Extrait choisi:
+ + + + +
Le sujet des oeuvres est aussi à prendre en compte : ok il y a un lead féminin, ok il y a autant de personnages féminins que masculins, mais de quoi parle l’oeuvre ? Aborde t’elle concrètement des problématiques auxquels sont confrontés les femmes ?
Un nouveau test entre en jeu, dans une société de plus en plus polarisée : le Test Furiosa, nommé d’après le personnage de Mad Max. Inspiré par de nombreuses critiques d’internautes mécontents de voir autant de personnages féminins. Le test pose une seule question : «est-ce que des internautes s’énervent parce que ce film est féministe»
La fenêtre d’Overton comme mesure du progrès
Aussi connue comme la fenêtre de discours, la métaphore désigne l’ensemble des idées, opinions ou pratiques considérées comme plus ou moins acceptables par l’opinion publique. D’abord, le féminisme est perçu comme marginal, militant, voire menaçant pour la norme télévisuelle. Puis, il devient un sujet acceptable, débattu, mais pas encore majoritaire. Puis il se normalise aux yeux de la majorité et des nouvelles générations.
- Etape 1, l’impensable : Parler du sexe féminin à la télé. Avoir une série avec que des femmes. Avoir une série sur des femmes voilées.
- Etape 2, le radical : Les séries montrent des femmes qui rejettent les rôles traditionnels, indépendantes, sans maris, sans enfants, qui ne sont pas hétéro.
- Etape 3 : l’acceptable : Les séries poussent le curseur du féminisme dans la fiction et dans la comédie (c’est ok car ça ne dérange pas trop, mais ça veut quand même faire réfléchir).
- Etape 4 : le soutenu : Les séries doivent donner la parole aux femmes sur des sujets importants comme les vss. (MeToo à eu son importance sur cette étape).
- Etape 5 : le normal : Le féminisme dans les séries est courant, voir attendu par la majorité.
La «Trump era» : un recul des avancées sociales
En Europe comme aux Etat-unis la montée des populismes et les tensions économiques polarisent la société : montée du masculinisme, retour du conservatisme, trends trad wives et skinnyTOK, abrogation des lois d’inclusivité Meta, recul des droits à l’avortement… Le pouls de la société se mesure aussi à travers les contenus générés à son époque.

On s’est rejoui.es depuis quelques année d’avoir plus d’oeuvre par et pour les femmes, mais il faut veiller à ce que ça le reste. On commence à voir un léger déclin dans l’industrie ces deux dernières année.

Le conservatisme voudrait fermer la fenêtre d’Overton, que certains sujets redeviennent tabous (retournent à la phase de l’impensable). On doit veiller a ce que le progrès ne soit pas perdu, et cela passe aussi par les informations qu’on trouve sur internet.
Dans l’objectif de laisser la fenêtre ouverte, je vous propose une liste chronologique de séries importantes, avant qu’elles ne soient oubliée par les algorithmes de classement.
+ + + + +
Données sources:

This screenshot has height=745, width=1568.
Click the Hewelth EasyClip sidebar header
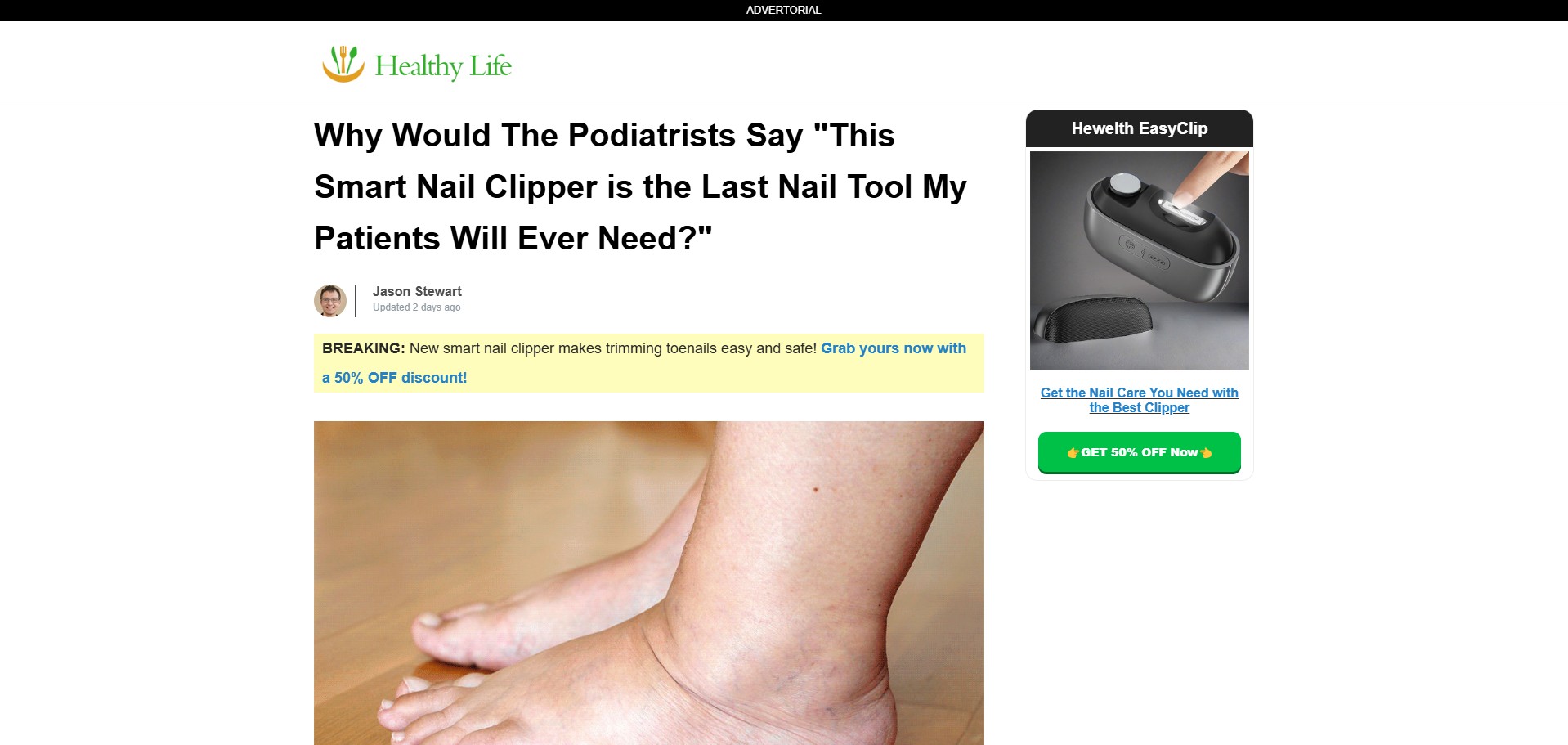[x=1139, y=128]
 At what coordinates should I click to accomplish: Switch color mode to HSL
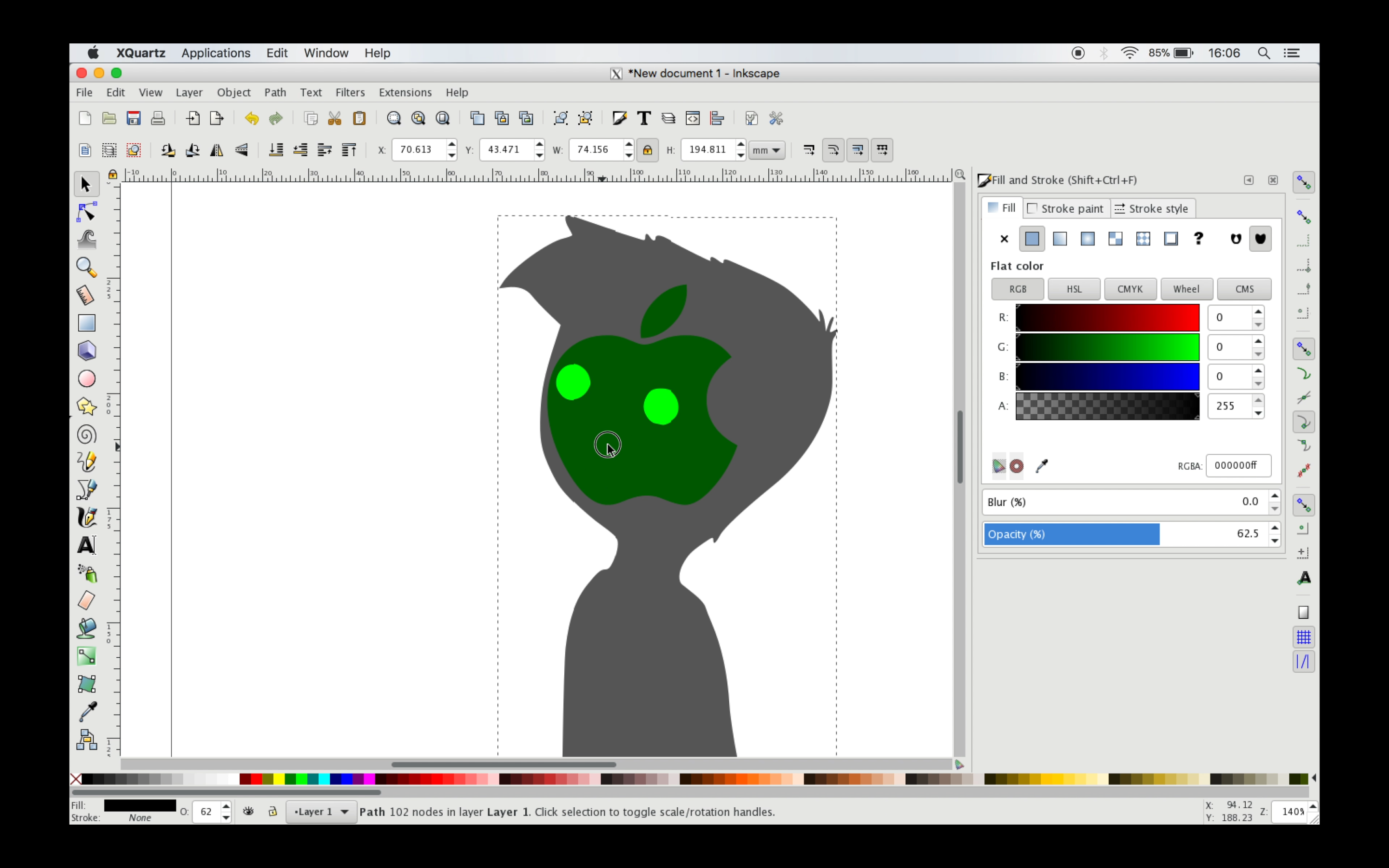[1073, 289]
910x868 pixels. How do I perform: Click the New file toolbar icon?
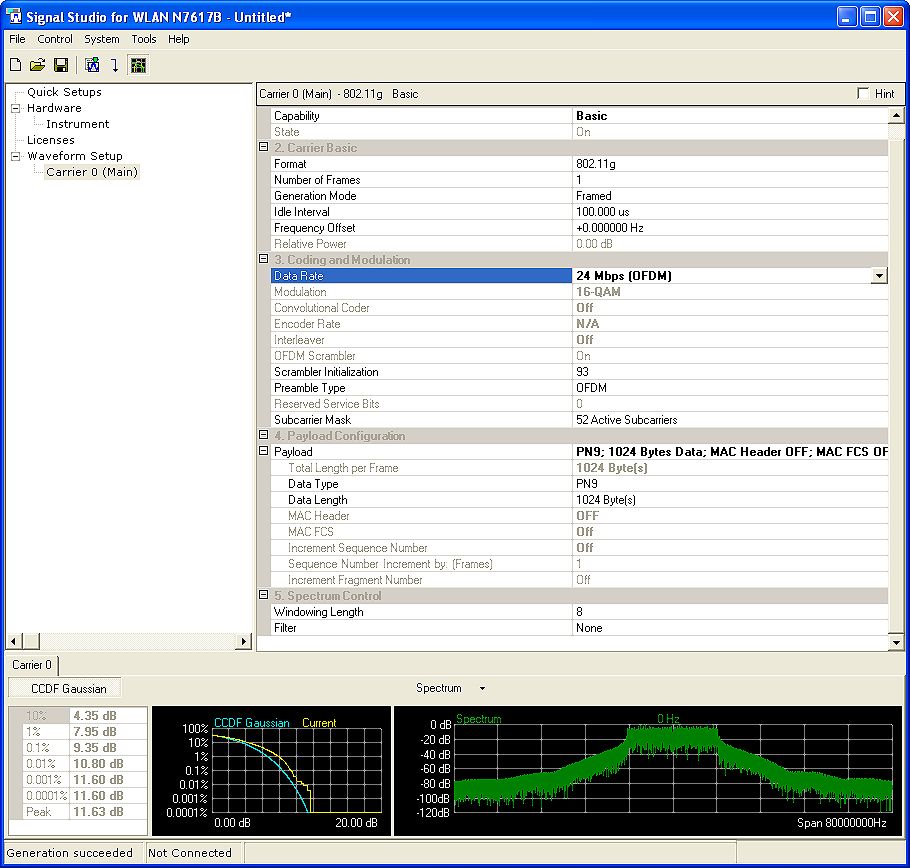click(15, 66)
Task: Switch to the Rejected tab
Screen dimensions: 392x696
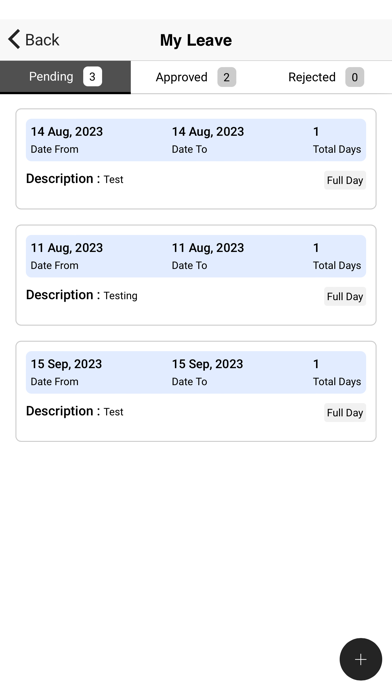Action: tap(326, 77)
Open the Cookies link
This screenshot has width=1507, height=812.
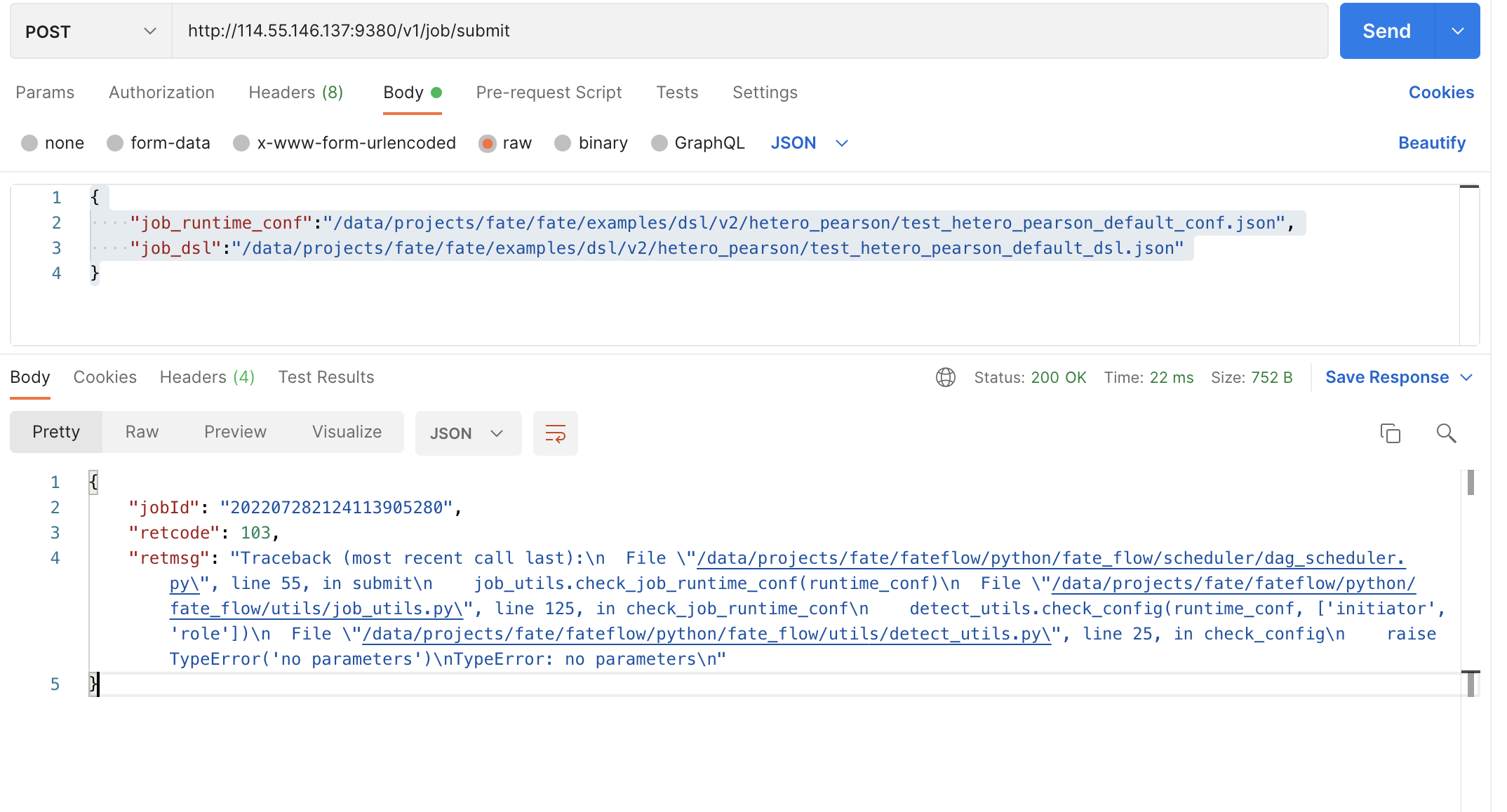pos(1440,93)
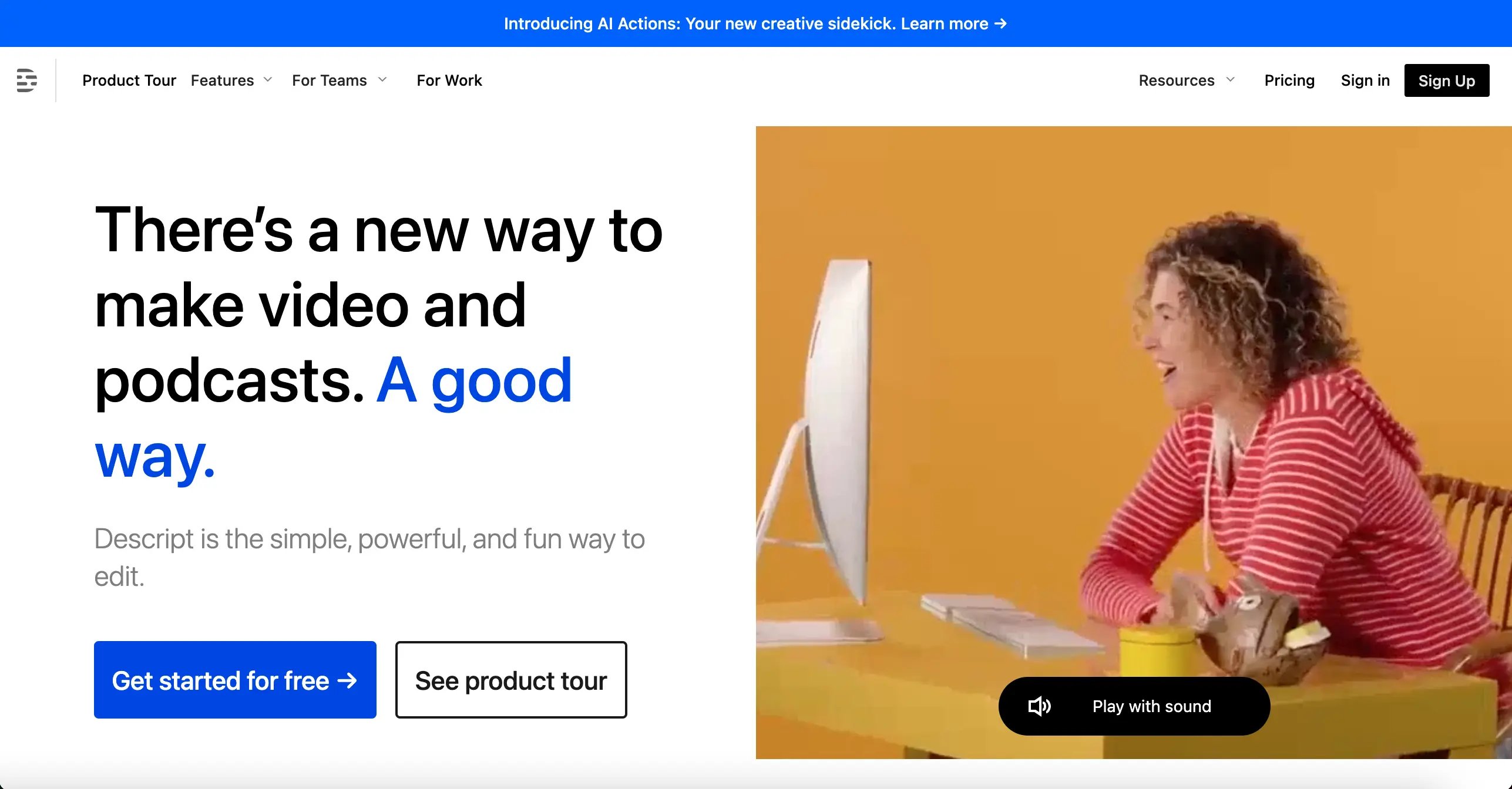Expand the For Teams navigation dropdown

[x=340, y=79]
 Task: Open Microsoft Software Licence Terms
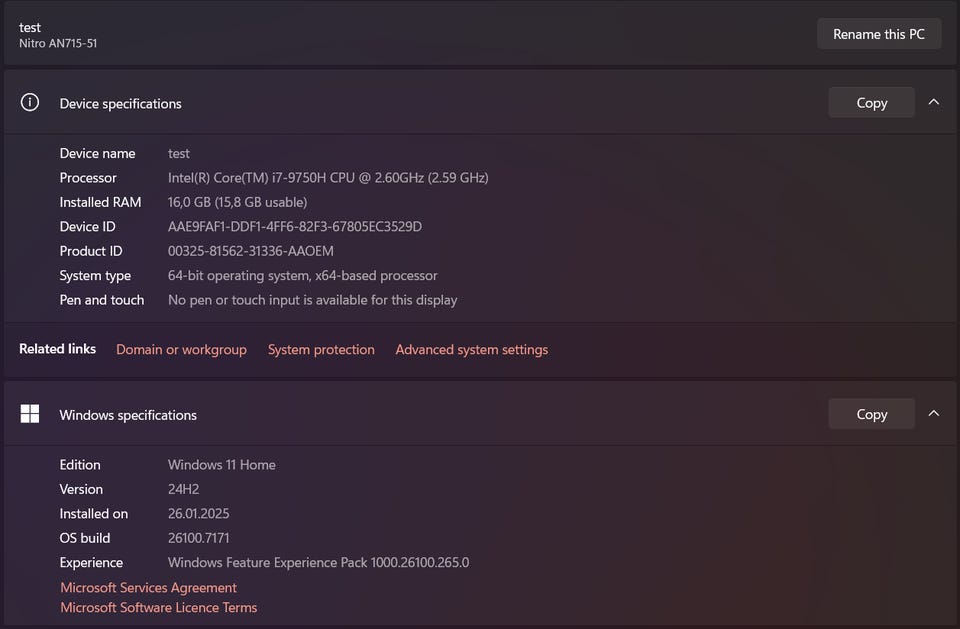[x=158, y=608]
+ + + + +
Consignes:
#1 Modifiez les lignes des données sources, de la toute première jusqu'à celle qui contient « click(15, 66) » incluse, en remplaçant « sidebar header » par « sidebar title » sans rien changer d'autre. Reprenez ces lignes sans les images.
#2 Rédigez la suite de l'extrait sur le féminisme dans les séries, à partir de sa dernière phrase.

Réponses par consigne:
#1
This screenshot has height=745, width=1568.
Click the Hewelth EasyClip sidebar title
[x=1139, y=128]
 At what coordinates should I click to accomplish: Switch color mode to HSL
[1073, 289]
910x868 pixels. How do I perform: Click the New file toolbar icon?
click(15, 66)

#2
Sex and the city (1998) – Drame romantique
La série ne passerait pas aujourd’hui le test de Bechdel. Je ne vais pas m’attarder dessus car je n’ai pas réussi à finir la première saison. Voir évoluer ces femmes (très) riches dans une société hétéronomée, grossophobe et privilégiée était pénible.
Mais remise dans le contexte de son époque, Sex and the city entrebâille la fenêtre sur ce qu’il est acceptable de dire à la télé ou pas (étape 1, l’impensable : parler du sexe féminin à la télé). Et juste pour ça elle a le mérite d’exister.
Buffy the vampire slayer (1997) – Comédie drame
Il y a beaucoup de problèmes autour de la série Buffy. Bien que le personnage de Buffy casse les clichés sur les adolescentes blondes, les autres personnages féminins de la série sont un peu des clichés ambulants : Willow l’ingénue sensible, Faith la bad girl sexy, Ania la nagging wife, Tara la caution gay, Cordelia la bimbo stupide (harcelée par whedon), Dawn la fille pure (prédatée par Whedon).
Le personnage de Alex/Xander quant à lui, est (insupportable) une représentation de la culture du viol : forceur, jaloux, égérie de la friendzone victimaire.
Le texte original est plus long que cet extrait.